LUCHAR program users were primarily aged between 31 and 50 years (64%), and all self-identified as Latino. Slightly under half (47%) were exclusive Spanish speakers, and the same percentage were men. A third (35%) had not completed high school. Many of the participants were classified as obese (56%), and 48% indicated that they had been diagnosed with at least 1 chronic condition.

Behavioral outcomes at the 2-month follow-up are shown in Table 1. Participants showed significant improvements in fruit and vegetable consumption at the follow-up assessment, along with significant increases in the overall quality of their diet and in their physical activity levels. The program had no impact on smoking behavior.

TABLE 1.

Outcomes for LUCHAR Pilot Community and Clinic Samples: Denver, CO, 2007–2008

Community
Clinic
Baseline (n = 200) 2-Month Follow-Up (n = 161) Baseline (n = 99) 2-Month Follow-Up (n = 84)
Nutrition
    ≥ 5 fruit/vegetable servings per d, % 14 25* 14 30*
    < 2 fruit/vegetable servings per d, % 56 46* 68 35**
    Mean overall nutrition scorea 5.1 4.6** 6.0 4.1**
Physical activity, %
    Meets recommended guidelinesb 33 49*** 45 65**
    Does not meet recommended guidelinesb 52 40*** 55 35**
Currently smokes, % 20 19 18 16
a

Higher scores reflect poorer nutrition.

b

30 minutes of physical activity per day most days of the week.

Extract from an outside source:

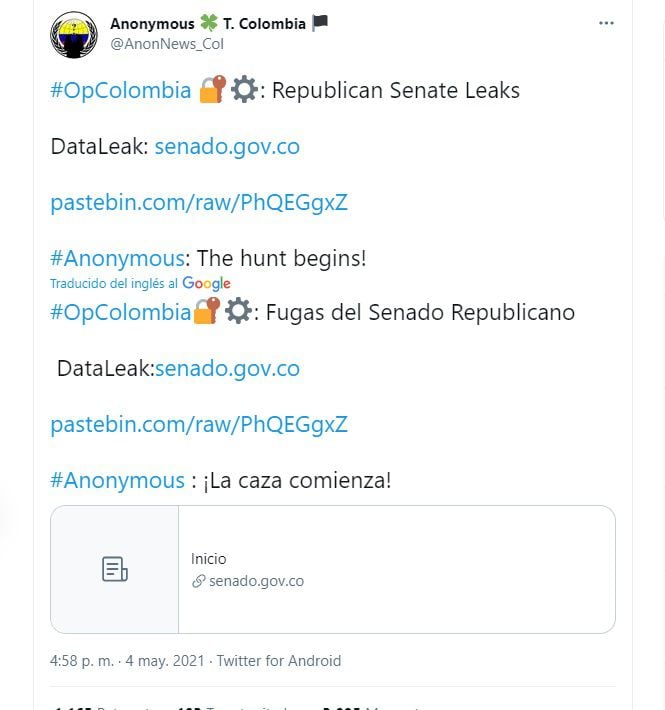Open the pastebin.com link in the Spanish translation
Screen dimensions: 665x710
199,424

*P < .05; **P < .01; ***P < .001.

DISCUSSION

We know of no other program that has demonstrated the feasibility of partnering with community-based organizations to deliver a computer-based health intervention to Latinos. Our easy-to-use, replicable program showed promising effects in this pilot study, with significant changes in nutrition and physical activity behaviors at 2 months. There were no effects on smoking, possibly because the program involved a 1-time, low-intensity intervention.

By providing evidence of the efficacy of technology-based health promotion efforts, LUCHAR and similar programs can improve the reach of health promotion in diverse communities. However, LUCHAR is not simply a computer-based program delivered on a kiosk; community partnerships and the availability of recruiters capable of establishing and sustaining rapport are essential to its success.

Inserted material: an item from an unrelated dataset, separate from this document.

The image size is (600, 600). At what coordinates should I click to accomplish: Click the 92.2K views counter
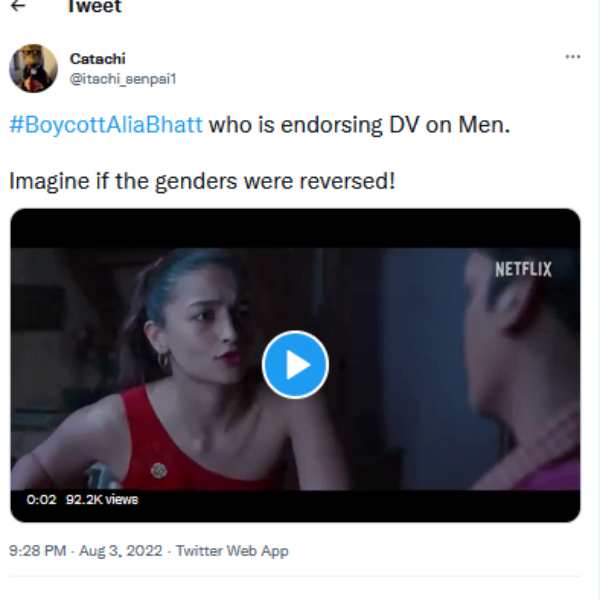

Our study involved limitations, including the use of self-reported data and the lack of a control group or randomization. To overcome these limitations, our next step will be to test LUCHAR in the context of a community-based, randomized controlled trial with the goal of documenting the program's effects on weight and body mass index.

Acknowledgments

This work was supported through funding provided by the National Heart, Lung, and Blood Institute (project 1U01 HL79208).

We acknowledge the following Denver community organizations that partnered with us in this work: Servicios de La Raza, San Cayetano, Centro Juan Diego, Remington School, and The Laughing Bean Café.

Human Participant Protection

This study was approved by the Colorado Multiple Institutional Review Board. Participants provided written informed consent.